**What you need to do**
Look below for the line containing "This screenshot has height=545, width=969."; write out that line and each one after it to the end, exactly, and nothing else.

********************

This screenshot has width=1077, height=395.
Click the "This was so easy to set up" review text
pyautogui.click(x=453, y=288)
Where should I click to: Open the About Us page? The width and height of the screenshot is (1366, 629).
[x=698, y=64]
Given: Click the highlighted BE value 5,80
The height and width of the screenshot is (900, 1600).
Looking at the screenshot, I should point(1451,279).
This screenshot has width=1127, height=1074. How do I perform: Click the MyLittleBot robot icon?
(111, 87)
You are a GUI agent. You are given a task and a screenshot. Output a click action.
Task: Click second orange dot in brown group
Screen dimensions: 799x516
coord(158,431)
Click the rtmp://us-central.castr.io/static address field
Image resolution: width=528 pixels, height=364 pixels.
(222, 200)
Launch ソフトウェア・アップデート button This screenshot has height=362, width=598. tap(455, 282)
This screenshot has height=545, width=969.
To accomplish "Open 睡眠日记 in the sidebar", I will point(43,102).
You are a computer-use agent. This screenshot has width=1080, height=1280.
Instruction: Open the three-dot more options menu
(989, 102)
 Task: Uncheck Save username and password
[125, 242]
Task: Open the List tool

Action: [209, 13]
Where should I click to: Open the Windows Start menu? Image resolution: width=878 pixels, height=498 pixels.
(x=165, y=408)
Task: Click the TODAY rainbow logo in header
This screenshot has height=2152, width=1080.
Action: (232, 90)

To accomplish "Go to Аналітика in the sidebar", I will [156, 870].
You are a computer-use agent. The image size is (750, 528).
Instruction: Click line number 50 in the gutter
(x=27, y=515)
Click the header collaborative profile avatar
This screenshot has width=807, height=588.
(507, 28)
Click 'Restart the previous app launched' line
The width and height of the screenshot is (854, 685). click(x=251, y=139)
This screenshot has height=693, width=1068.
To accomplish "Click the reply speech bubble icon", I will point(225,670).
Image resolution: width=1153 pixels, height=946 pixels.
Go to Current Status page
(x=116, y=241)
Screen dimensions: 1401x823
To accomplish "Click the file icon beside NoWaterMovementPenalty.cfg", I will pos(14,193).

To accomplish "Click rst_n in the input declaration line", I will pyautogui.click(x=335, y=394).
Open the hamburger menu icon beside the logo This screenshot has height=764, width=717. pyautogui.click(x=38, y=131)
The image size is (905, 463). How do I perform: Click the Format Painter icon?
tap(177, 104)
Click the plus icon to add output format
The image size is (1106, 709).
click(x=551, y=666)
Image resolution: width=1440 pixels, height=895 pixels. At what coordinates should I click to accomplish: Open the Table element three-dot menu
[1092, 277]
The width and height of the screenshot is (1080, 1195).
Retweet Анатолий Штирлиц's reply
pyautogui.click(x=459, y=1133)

********************

**Response below**
This screenshot has height=545, width=969.
To accomplish "Open 睡眠日记 in the sidebar", I will point(43,102).
You are a computer-use agent. This screenshot has width=1080, height=1280.
Instruction: Open the three-dot more options menu
(989, 102)
 Task: Uncheck Save username and password
[125, 242]
Task: Open the List tool

Action: [209, 13]
Where should I click to: Open the Windows Start menu? Image resolution: width=878 pixels, height=498 pixels.
(x=165, y=408)
Task: Click the TODAY rainbow logo in header
This screenshot has height=2152, width=1080.
Action: (232, 90)

To accomplish "Go to Аналітика in the sidebar", I will [156, 870].
You are a computer-use agent. The image size is (750, 528).
Instruction: Click line number 50 in the gutter
(x=27, y=515)
Click the header collaborative profile avatar
This screenshot has width=807, height=588.
(507, 28)
Click 'Restart the previous app launched' line
The width and height of the screenshot is (854, 685). click(x=251, y=139)
This screenshot has height=693, width=1068.
To accomplish "Click the reply speech bubble icon", I will point(225,670).
Image resolution: width=1153 pixels, height=946 pixels.
Go to Current Status page
(x=116, y=241)
Screen dimensions: 1401x823
To accomplish "Click the file icon beside NoWaterMovementPenalty.cfg", I will pos(14,193).

To accomplish "Click rst_n in the input declaration line", I will pyautogui.click(x=335, y=394).
Open the hamburger menu icon beside the logo This screenshot has height=764, width=717. pyautogui.click(x=38, y=131)
The image size is (905, 463). How do I perform: Click the Format Painter icon?
tap(177, 104)
Click the plus icon to add output format
The image size is (1106, 709).
click(x=551, y=666)
Image resolution: width=1440 pixels, height=895 pixels. At what coordinates should I click to accomplish: Open the Table element three-dot menu
[1092, 277]
The width and height of the screenshot is (1080, 1195).
Retweet Анатолий Штирлиц's reply
pyautogui.click(x=459, y=1133)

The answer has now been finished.